THINGS TO DO -
A) Please rewrite the blog post from "Thursday, March 13, 2008" up to and including "of a prude.", putting "cattle" in place of "horses".
B) In the blog post, what did the US study mentioned on the radio find?

DOCUMENT EXCERPT -

As I change Eve's nappy, or hold her as she cries, there are loving and knowing looks exchanged between my parents and I as I do my best to convey "I now understand what it was like with me, and thank you more than I can articulate". I suspect I actually just look a bit bemused, but the thought is definately there.

Thursday, March 13, 2008

Prude and prejudice

I consider myself a pretty liberal minded person, my general approach to life being "It does not matter what you do in the bedroom as long as you don't do it in the street and frighten the horses" (Mrs Patrick Campbell). I have seen, and done (sorry Mum to reveal this on my blog, although I suspect you always knew) all manner of things and substances in the past and have not led a sheltered life. However, I find that as a mother I am becoming something of a prude.

I was walking across Central after my trip to H with LottieP and came cross a large "erection" on the Ritz Carlton of a scantily clad young man (www.these-fragments.blogspot.com for evidence) and found myself quite aghast at the semi naked torso in CK underwear before me. I have also had cause to write my first letter to a newspaper since I managed to have two letters published in Melody Maker in the same week when I was 15 (text below), this time regarding how paid for sex is so obvious in Hong Kong.

On the radio today I heard details of a study in the US that found 1 in 4 teens in the US has a sexually transmitted disease, and I was horrified that not only are so many teens having sex but being so completely stupid about protection.

DATA TO EXAMINE -

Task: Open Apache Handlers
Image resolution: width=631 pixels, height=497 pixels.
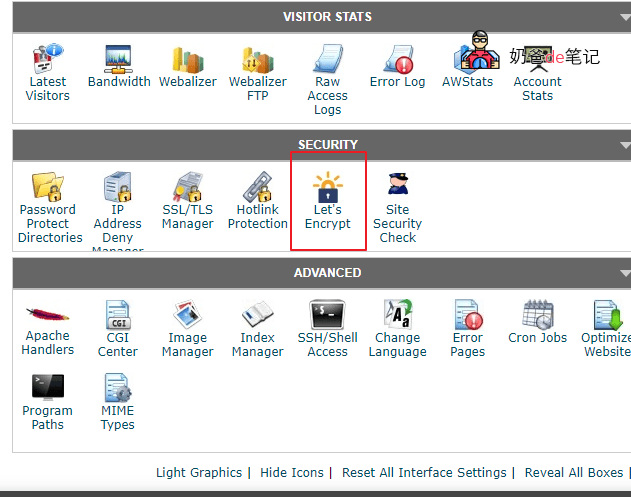Action: pyautogui.click(x=48, y=329)
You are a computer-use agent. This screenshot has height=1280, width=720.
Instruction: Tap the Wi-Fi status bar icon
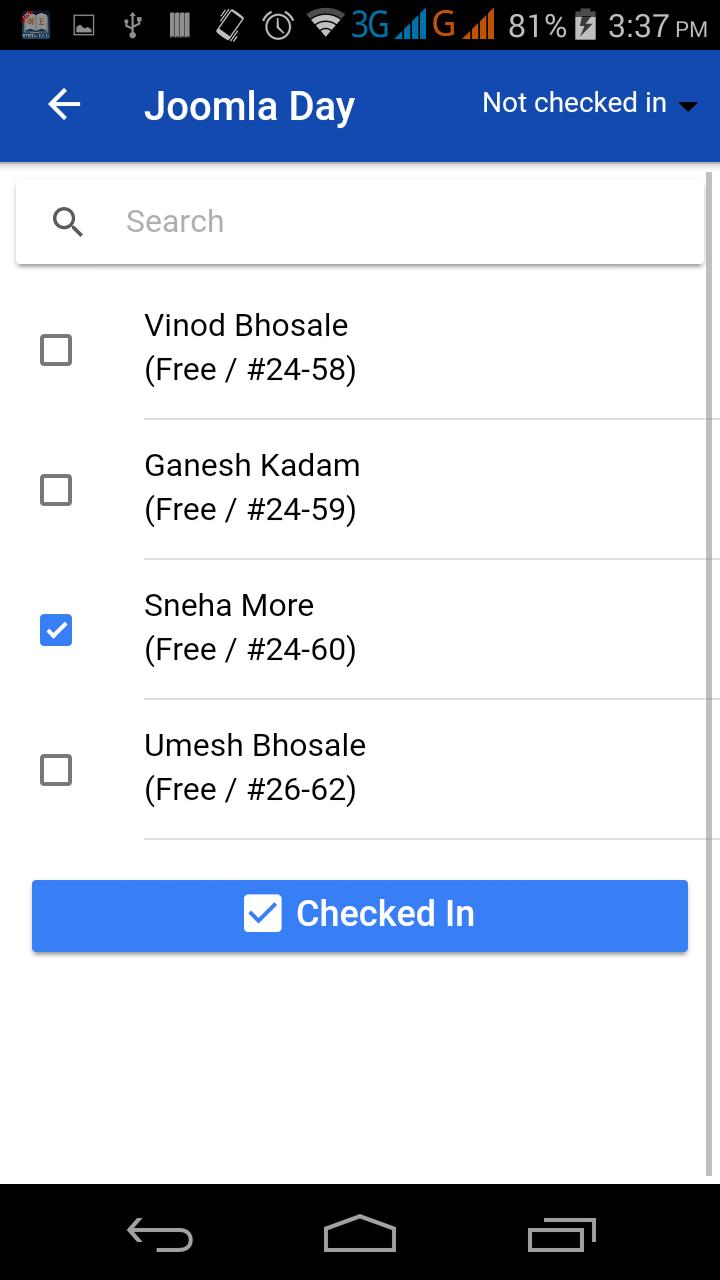click(x=326, y=22)
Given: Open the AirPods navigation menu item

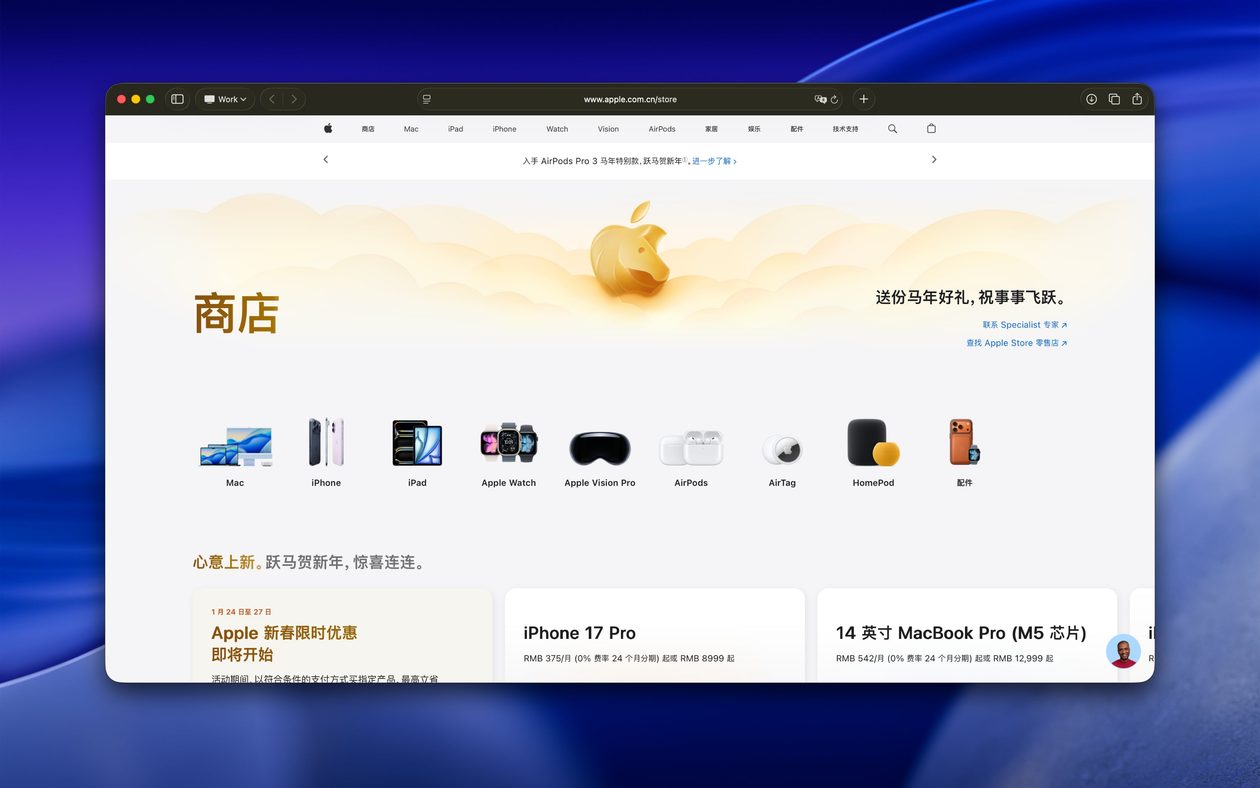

EXERCISE RESPONSES -
A)
Thursday, March 13, 2008

Prude and prejudice

I consider myself a pretty liberal minded person, my general approach to life being "It does not matter what you do in the bedroom as long as you don't do it in the street and frighten the cattle" (Mrs Patrick Campbell). I have seen, and done (sorry Mum to reveal this on my blog, although I suspect you always knew) all manner of things and substances in the past and have not led a sheltered life. However, I find that as a mother I am becoming something of a prude.

B) It found that 1 in 4 teens in the US has a sexually transmitted disease.